Friday of the Twenty-seventh Week of Ordinary Time

Today’s readings

Yesterday, the fiftieth anniversary of the calling of the Second Vatican Council, marked the beginning of a Year of Faith that Pope Benedict called for in his encyclical, Porta Fidei.  In that document, he calls on all of us Catholics to throw open the doors of faith, to rediscover who we are as the People of God, and to underscore the grace that comes through living our faith.

Saint Paul all this week has been trying to convince those “foolish Galatians” that they should abandon the nonsense that they have been fed by other preachers.  These men apparently had been convincing them that they had to accept all of the precepts of the Jewish Law in order to be Christians.  Saint Paul points out that faith in Jesus Christ frees them from all of that, and he tries to get them to instead live the precepts of the Gospel.
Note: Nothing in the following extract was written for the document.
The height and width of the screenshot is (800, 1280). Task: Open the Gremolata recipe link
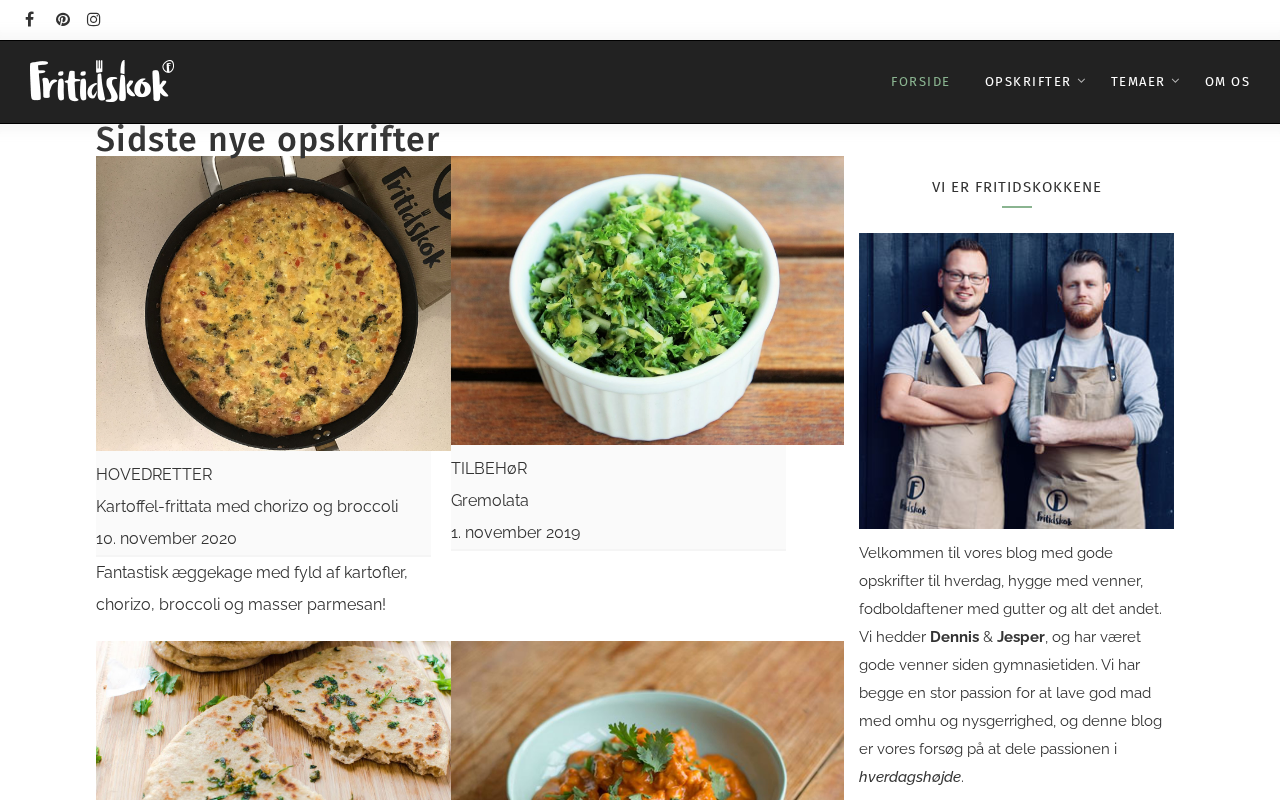[490, 500]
In today’s Gospel, Jesus has been driving out demons from those who had been possessed by them.  But the crowd is not accepting his miracles in faith, rather they assert that only a devil could cast out a demon.  Just like the Galatians, they refused to put their faith into practice and instead insisted on clinging to what they know.
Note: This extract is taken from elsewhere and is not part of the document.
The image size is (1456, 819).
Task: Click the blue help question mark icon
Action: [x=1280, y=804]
Jesus, however, is doing a new thing.  He’s doing a new thing among the people of his day, he was doing a new thing among the Galatians, and he’s doing a new thing in us.  We have to be ready to let go of some of our pre-conceived notions and renew ourselves in the Gospel.  During this year of faith, let us make it our prayer that all God’s people come to know the faith in new and proper ways.